Regia di Paolo Martino vedi scheda film
Menzione speciale nella manifestazione appena conclusa “Sole Luna Treviso Doc Film Festival, un ponte tra le culture”2015, evento ormai decennale che unisce Palermo e Treviso in una importante selezione di documentari da tutto il mondo (www.solelunadoc.org) , Terra di transito mette in scena lo spaesamento geografico ed esistenziale di Rahell, giovane di etnia curda fuggito bambino in Siria dall’Iraq e quindi fortunosamente approdato di recente in Italia, a Roma.
Rahell vorrebbe trasferirsi in Svezia dove vive parte di una grande famiglia a cui è molto legato, insediata lì negli anni ’90 dopo la fuga da guerra e bombe chimiche.
Purtroppo, come tanti, è bloccato in Italia dalle norme del regolamento di Dublino che locostringono a rimanere nel primo Paese che l’ha schedato,prendendogli le impronte digitali e dandogli un passaporto praticamente inutile.
Nell’amara ironia del titolo, la terra di transito diventa la trappola in cui si è obbligati a vivere in condizioni di totale precarietà, senza lavoro, né famiglia, nè futuro.
Partito come reportage documentario, con panoramiche fredde, orizzontali, sul profilo straniante della città e squarci su banlieu degradate di plumbea desolazione, Terra di transito si fa subito sguardo che tallona Rahell, assegnandogli il compito di fornire il quadro reale di disoccupazione, alienazione e assenza di prospettive che segnano il sottobosco urbano di immigrati schedati e lasciati in un’ attesa senza fine.
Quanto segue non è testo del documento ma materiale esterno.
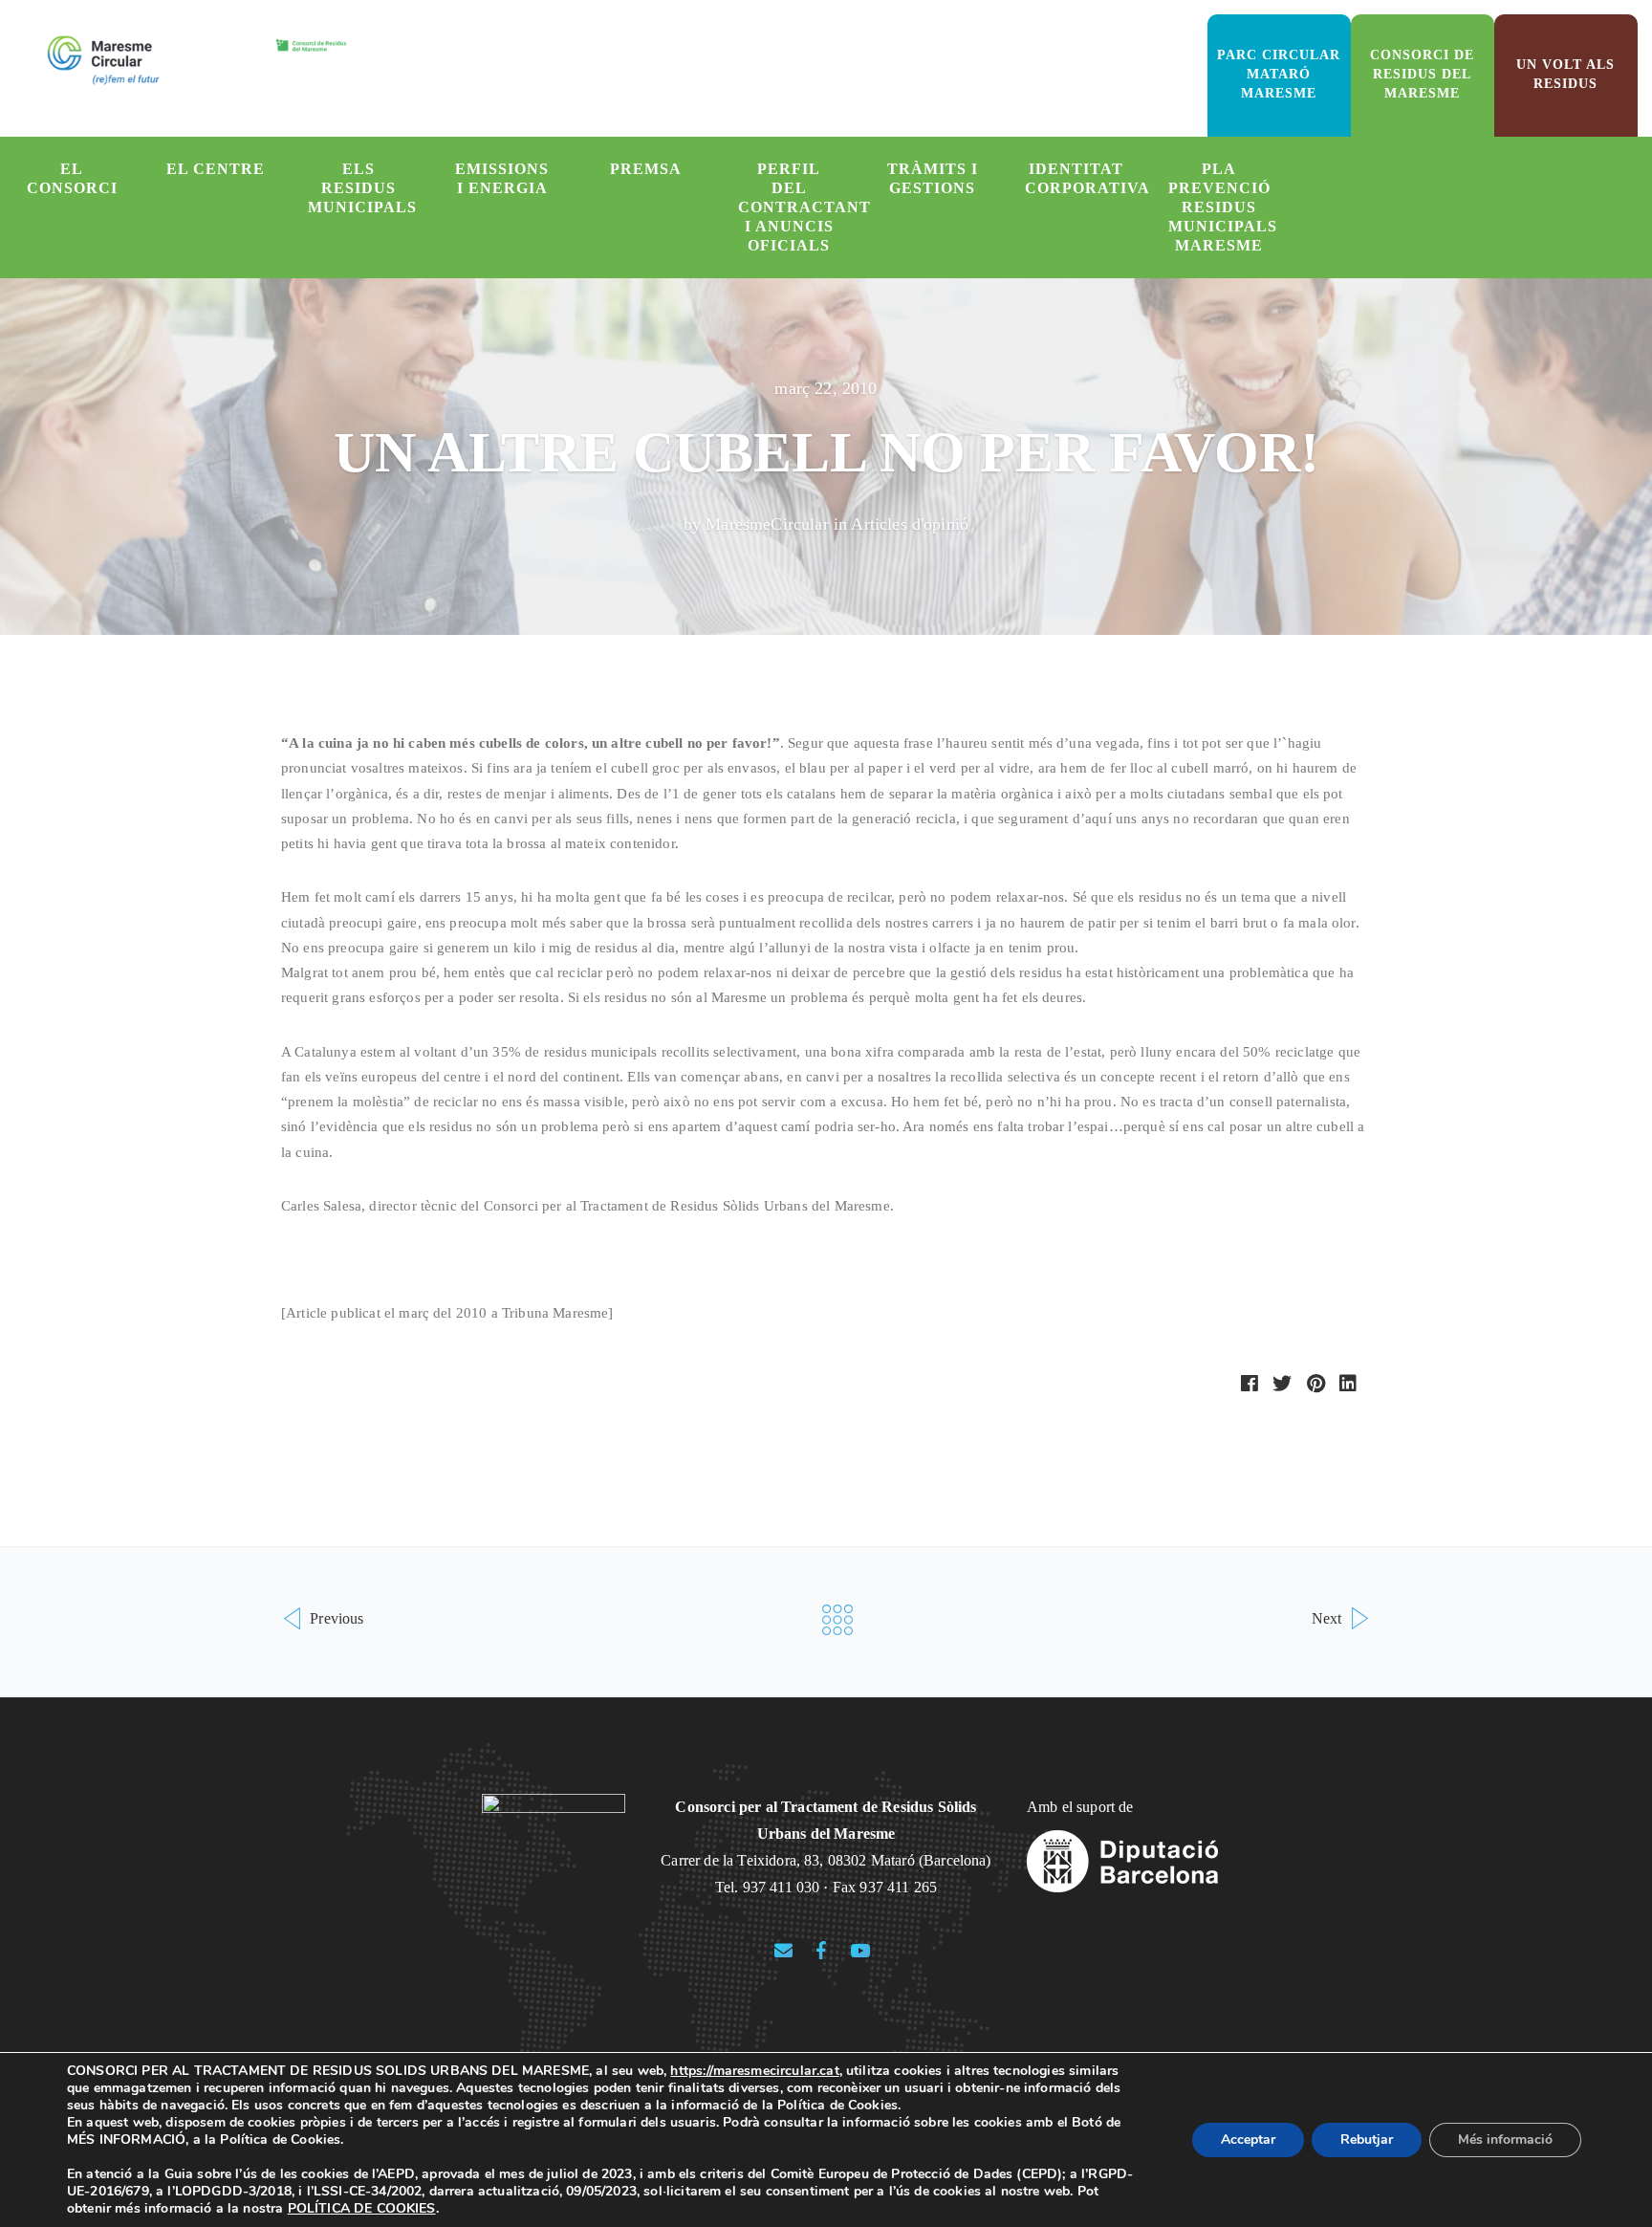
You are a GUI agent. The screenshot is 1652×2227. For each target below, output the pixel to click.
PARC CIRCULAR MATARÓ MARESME (1278, 74)
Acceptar (1248, 2139)
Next (1329, 1618)
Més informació (1505, 2139)
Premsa (646, 169)
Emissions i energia (502, 178)
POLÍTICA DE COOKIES (362, 2208)
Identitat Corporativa (1086, 178)
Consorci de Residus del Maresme (1422, 74)
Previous (334, 1618)
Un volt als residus (1565, 74)
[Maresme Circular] (197, 59)
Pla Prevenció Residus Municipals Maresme (1222, 207)
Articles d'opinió (909, 524)
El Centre (215, 169)
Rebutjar (1366, 2139)
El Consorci (72, 178)
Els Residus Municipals (362, 188)
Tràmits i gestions (932, 178)
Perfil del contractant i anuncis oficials (799, 207)
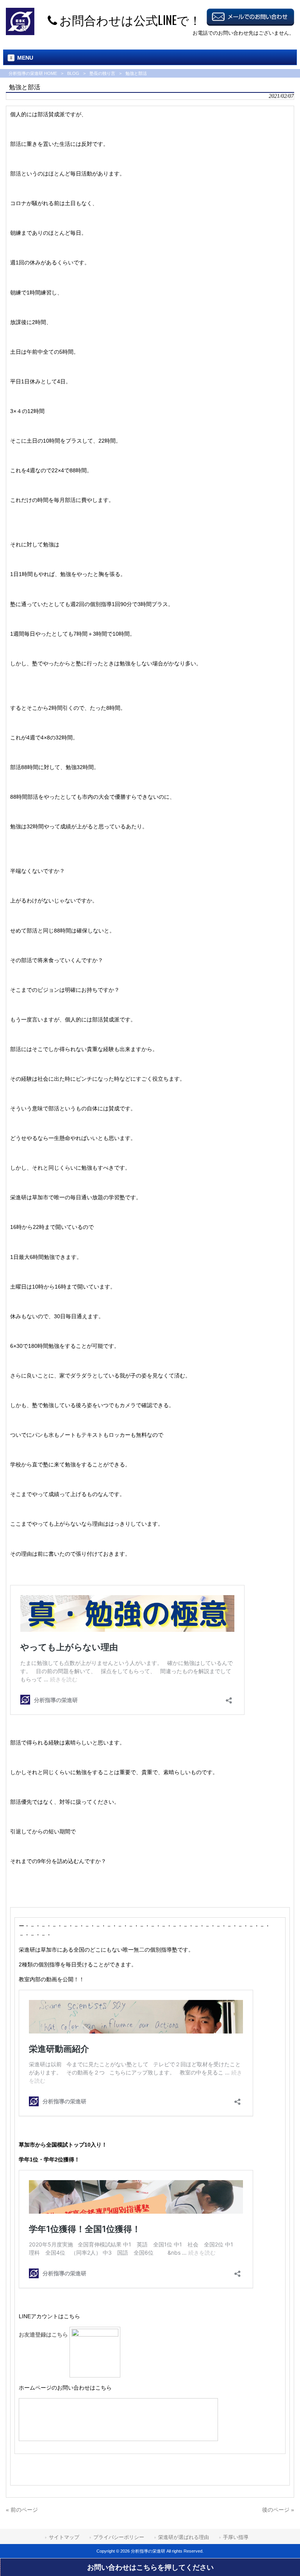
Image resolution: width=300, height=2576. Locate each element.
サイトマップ (64, 2537)
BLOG (73, 73)
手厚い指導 (235, 2537)
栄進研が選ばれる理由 (183, 2537)
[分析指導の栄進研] (20, 33)
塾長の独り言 (102, 73)
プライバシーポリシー (118, 2537)
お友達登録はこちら (44, 2334)
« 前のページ (22, 2510)
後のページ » (278, 2510)
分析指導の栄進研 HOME (33, 73)
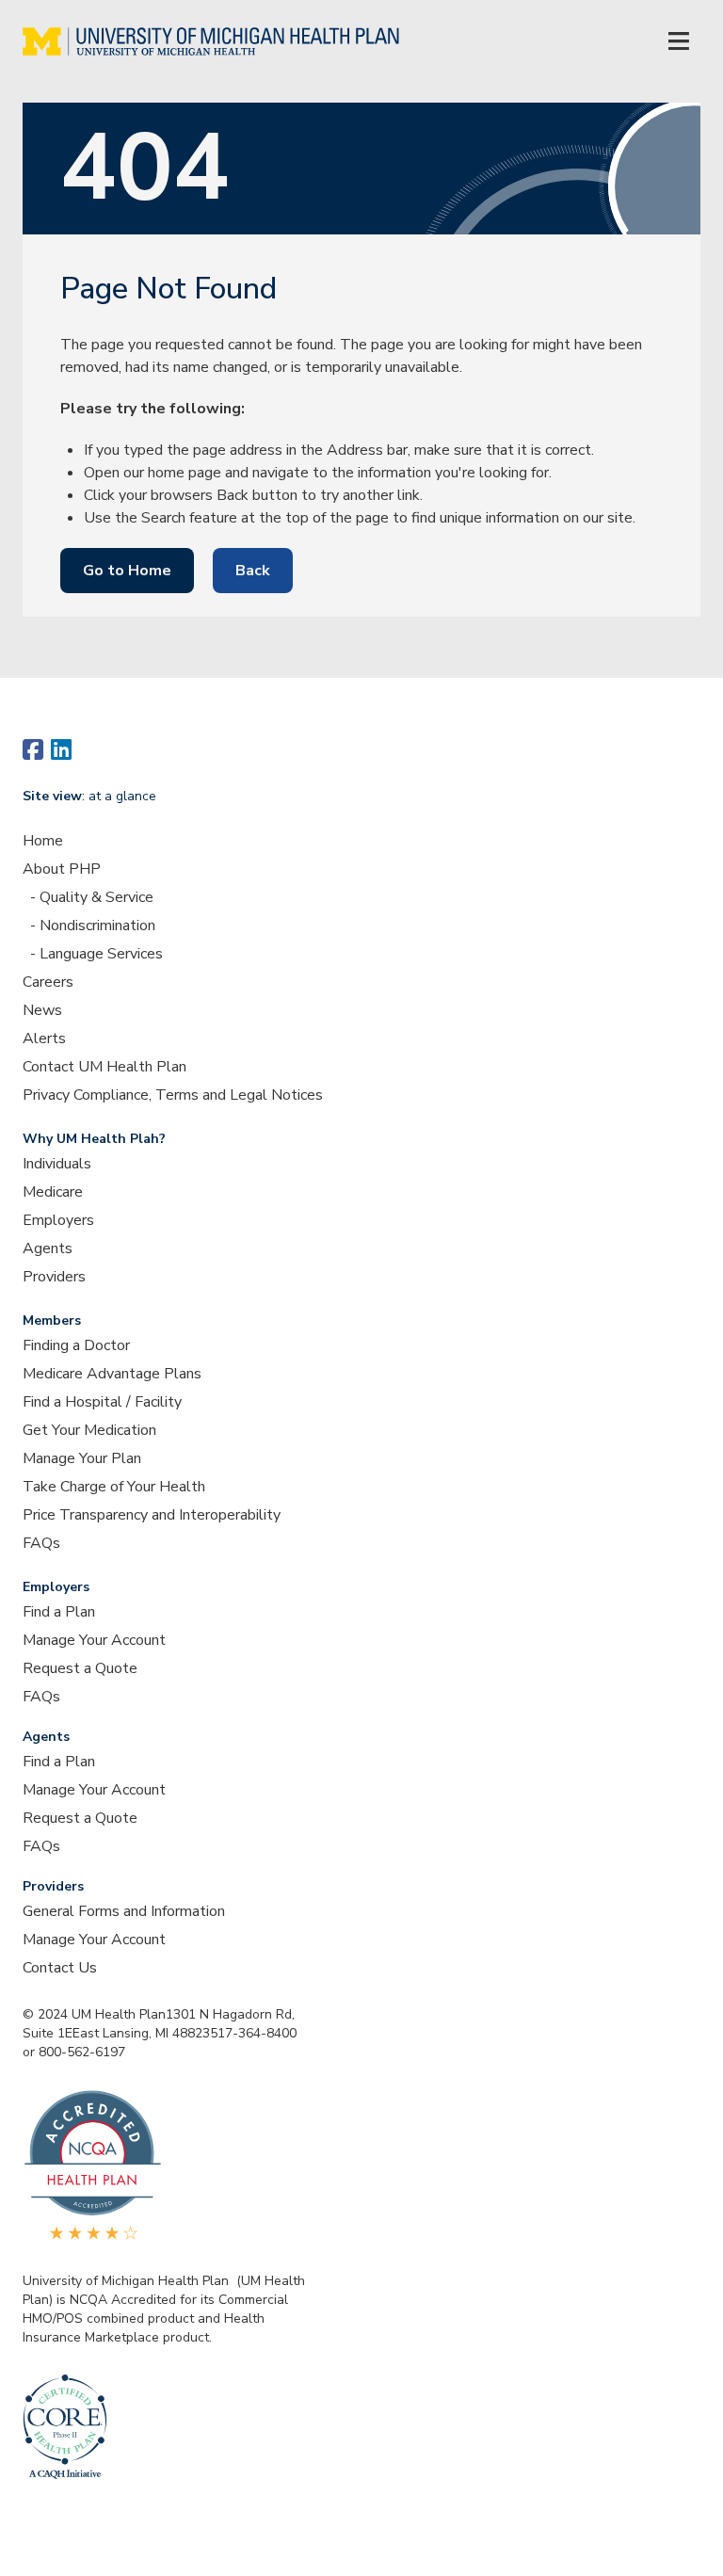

Con una selezione di eventi liberi da compiti strettamente narrativi e un montaggio che re-interpreta la realtà esaltando il valore dello sguardo e il potere dell’inquadratura, Martino realizza un film-verità che del documentario ha tutte le peculiarità, ma è anche ibridazione di generi, racconto originale, punto di vista sul mondo.
Rahell è figura reale che percepiamo subito come emergente rispetto alla media degli immigrati che condividono la sua stessa sorte. Dotato di buona dialettica, capacità di riflessione e consapevolezza non peregrina dei suoi diritti, la sua è una piccola storia personale di cui è voce narrante, ma è anche rappresentativa di una condizione umana nei suoi aspetti più problematici.
Ritratto alienante e disadorno di una marginalità che schiva l’impatto emotivo facile e realizza complicità empatica nello sguardo dolente sul mondo, Terra di transito fa del linguaggio filmico il luogo della denuncia e della coscienza critica, dello sguardo politico e della sommessa e incontenibile spinta alla vita, nonostante tutto.